Quanto è importante la sharing economy per le finanze dei lavoratori che la utilizzano per offrire beni o servizi? Alcuni sostengono che servizi come Uber, Airbnb, TaskRabbit ed Etsy stanno minando alla base il tradizionale sistema di lavoro e i relativi benefit di natura previdenziale. Altri invece ritengono molto positivi la flessibilità e la comodità per i lavoratori, e anche l’impatto sui costi per i consumatori che questi sistemi procurano. Finora non ci sono stati molti dati a disposizione per capire chi ha ragione: le statistiche ufficiali misurano fenomeni come il lavoro part-time, le percentuali di lavoratori inquadrati come liberi professionisti, o quelle di coloro che lavorano da casa, ma la sharing economy è ancora troppo piccola per avere un effetto misurabile.
Nelle scorse settimane tuttavia è stata pubblicata negli USA una ricerca molto interessante, basata sull’analisi dei conti correnti di oltre 1 milione di clienti della banca JPMorgan Chase nel periodo che va dall’inizio del 2012 al settembre 2015. L’analisi mostra che in media l’1% dei correntisti ogni mese guadagna qualcosa da un servizio della sharing economy. Di questo 1% circa un quinto (21%) ha ottenuto redditi da servizi basati sulla condivisione del proprio lavoro (come Uber o TaskRabbit), circa quattro quinti (il 78%) ha guadagnato dalla condivisione di strumenti di capitale (come avviene ad esempio con Airbnb), mentre un gruppo molto piccolo (2%) ha guadagnato in entrambi i modi.
Un altro fenomeno molto interessante è l’evoluzione di questa percentuale di lavoratori della sharing economy: se è vero che sono l’1% del totale medio mensile, in realtà nel 2012 essi erano pochissimi, ma sommando tutti i partecipanti nell’arco dei tre anni si arriva al 4% dei correntisti: il tasso di partecipazione mensile è cresciuto di 10 volte in questo lasso di tempo, ed estrapolando il valore dell’1% e applicandolo all’intera popolazione USA si ottiene una quota di 2,5 milioni di statunitensi che mensilmente ricavano qualcosa da questi servizi.
L’uso di queste piattaforme è però sporadico: dopo la prima partecipazione (e il primo pagamento depositato sul conto), solo il 56% dei correntisti ha guadagnato ancora in altri mesi dalla piattaforma prescelta nel caso di una lavorativa, e solo il 32% in quello delle piattaforme “di capitale”. La stragrande maggioranza dei lavoratori guadagna da una sola piattaforma, ma il 14% ne usa due o più nel caso del lavoro (solo l’1% nel caso del capitale).
Un vero lavoro?
Le piattaforme della sharing economy costituiscono una fonte di reddito secondaria, e i partecipanti non hanno aumentato la loro dipendenza da questi redditi nel corso del tempo.

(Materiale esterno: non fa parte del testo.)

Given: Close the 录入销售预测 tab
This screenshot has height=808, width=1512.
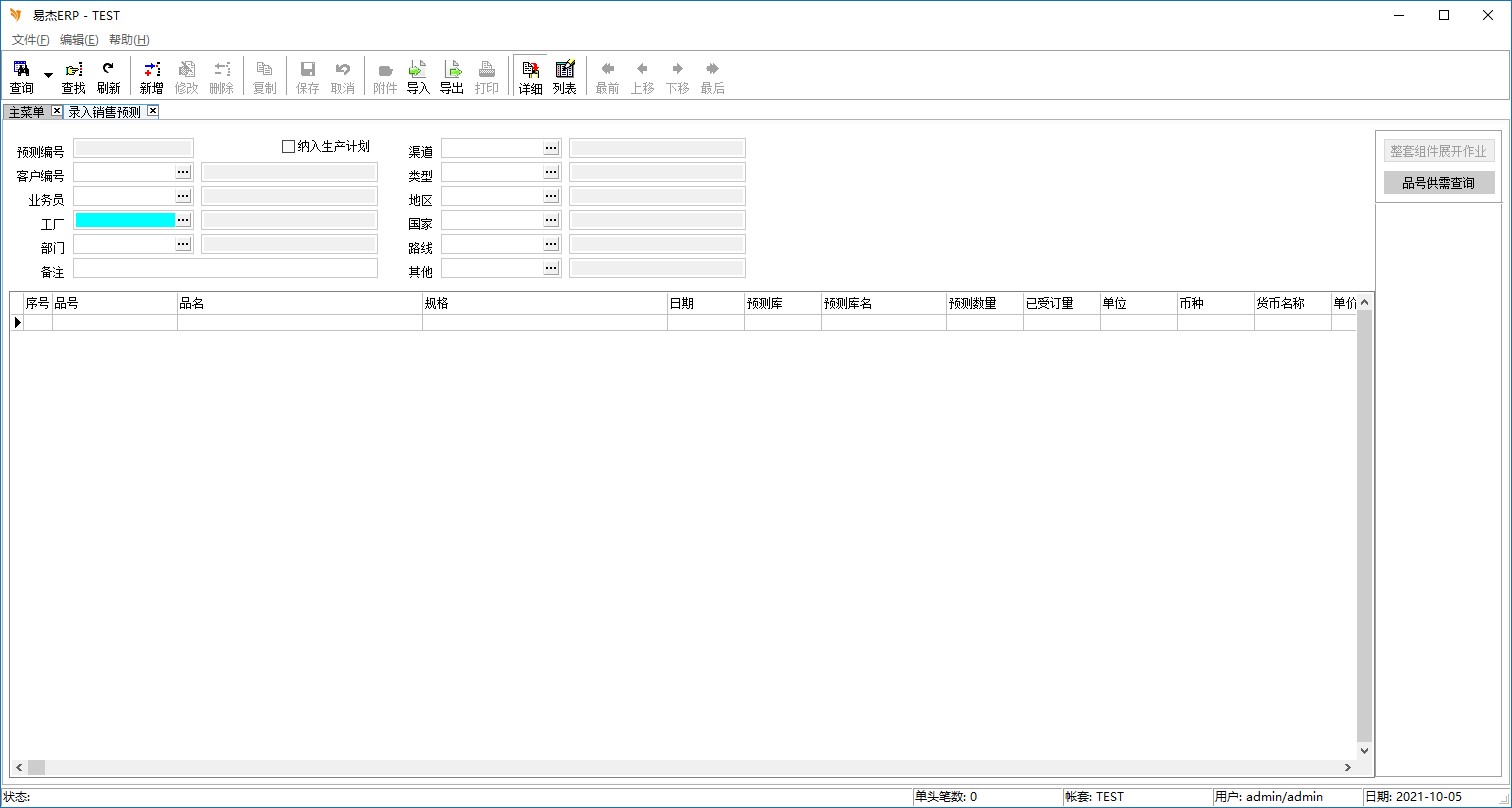Looking at the screenshot, I should [x=153, y=111].
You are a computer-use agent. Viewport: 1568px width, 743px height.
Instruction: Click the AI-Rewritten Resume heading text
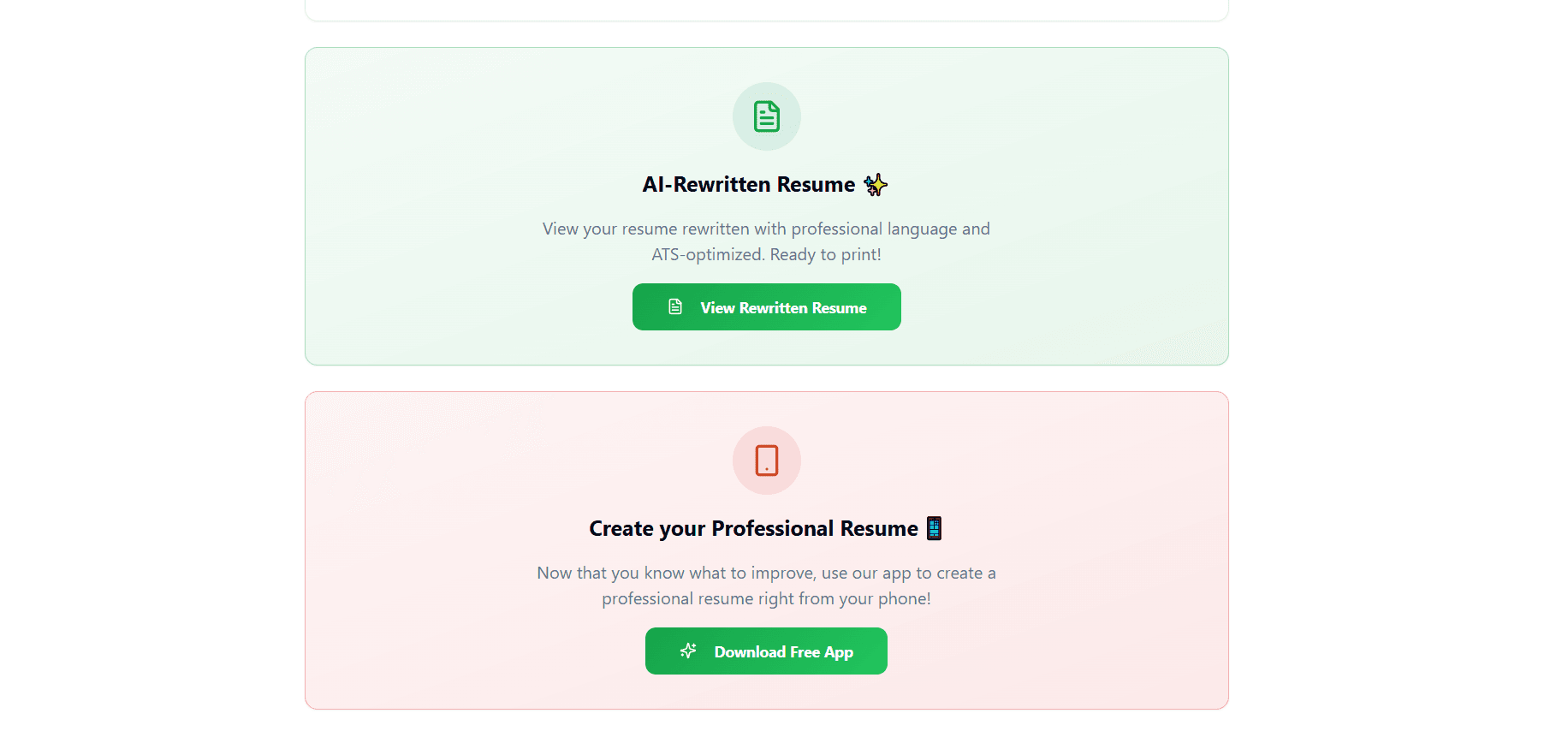[748, 185]
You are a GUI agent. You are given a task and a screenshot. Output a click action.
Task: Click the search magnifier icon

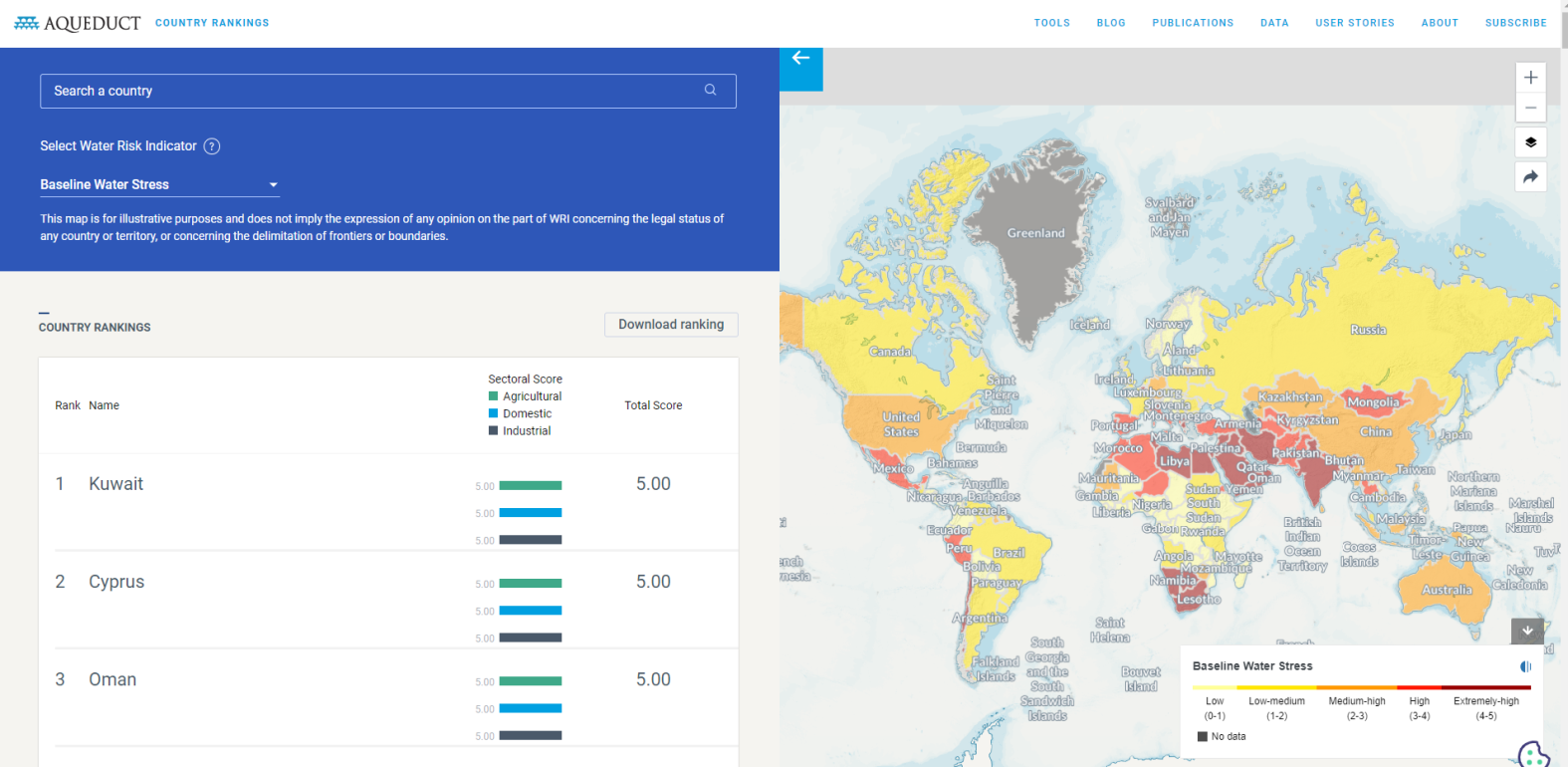click(710, 90)
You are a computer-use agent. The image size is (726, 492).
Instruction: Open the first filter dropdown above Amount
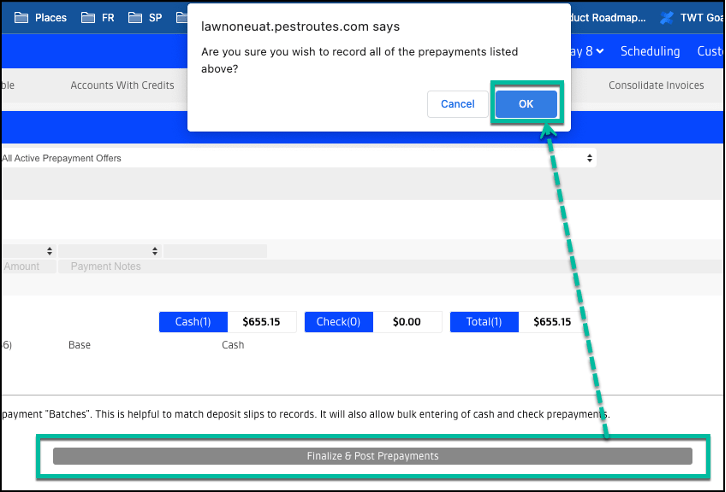pos(27,251)
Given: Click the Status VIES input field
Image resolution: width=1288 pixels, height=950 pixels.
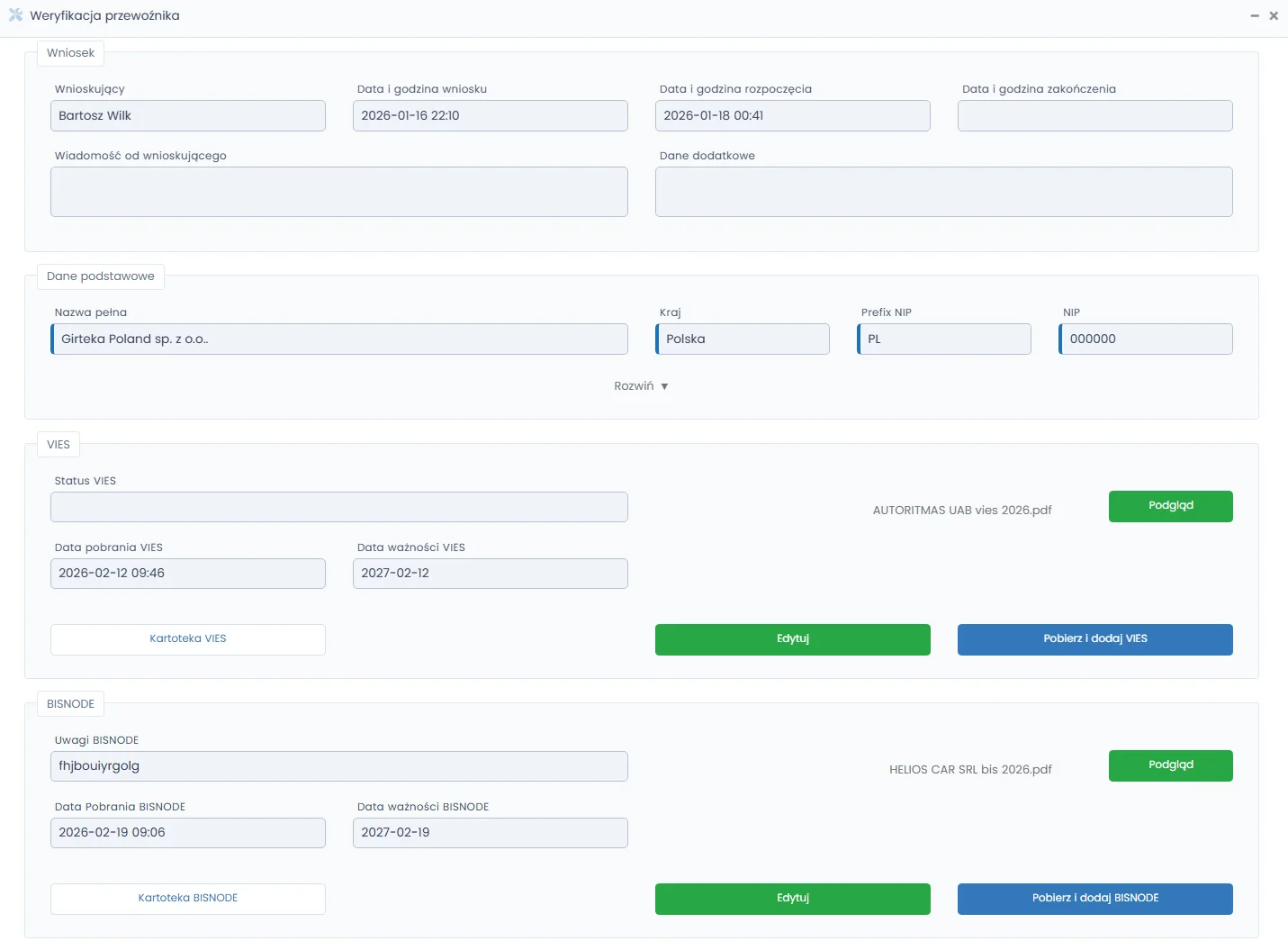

I ricavi medi mensili sono infatti pari a 533 dollari (pari a circa il 33% del reddito mensile complessivo) per i servizi legati alla condivisione del lavoro e 314 dollari (20% del reddito mensile) per quelli legati alla condivisione di capitale. L’importanza di questi flussi di reddito è rimasta stabile nel corso del tempo, ed è comunque un’importanza relativa: solo il 25% di chi condivide il proprio lavoro su una piattaforma della sharing economy dipende da questi sistemi per più del 75% del suo reddito; questa percentuale scende al 17% per chi condivide strumenti, beni o mezzi.
Nel caso delle piattaforme di condivisione di lavoro, infine, questi ricavi sembrano essere soprattutto un utile strumento per sopperire a cali dei redditi di altra natura, mentre in quello delle altre piattaforme sono perlopiù uno strumento per generare qualche ricavo aggiuntivo alla fine del mese.
Queste informazioni consentono quindi di analizzare l’impatto della sharing economy sotto una nuova luce, in modo più completo. Nel mercato USA, uno dei più avanzati se non il più avanzato in questo campo, i sistemi di sharing economy per chi offre beni o servizi sembrano essere non marginali, ma neppure fondamentali per sopravvivere: essi sono più che altro complementari ad altre fonti di guadagno.
Ma sono sempre più utili, grazie alla loro facilità di accesso e versatilità, per chi vuole ridurre la volatilità dei propri redditi.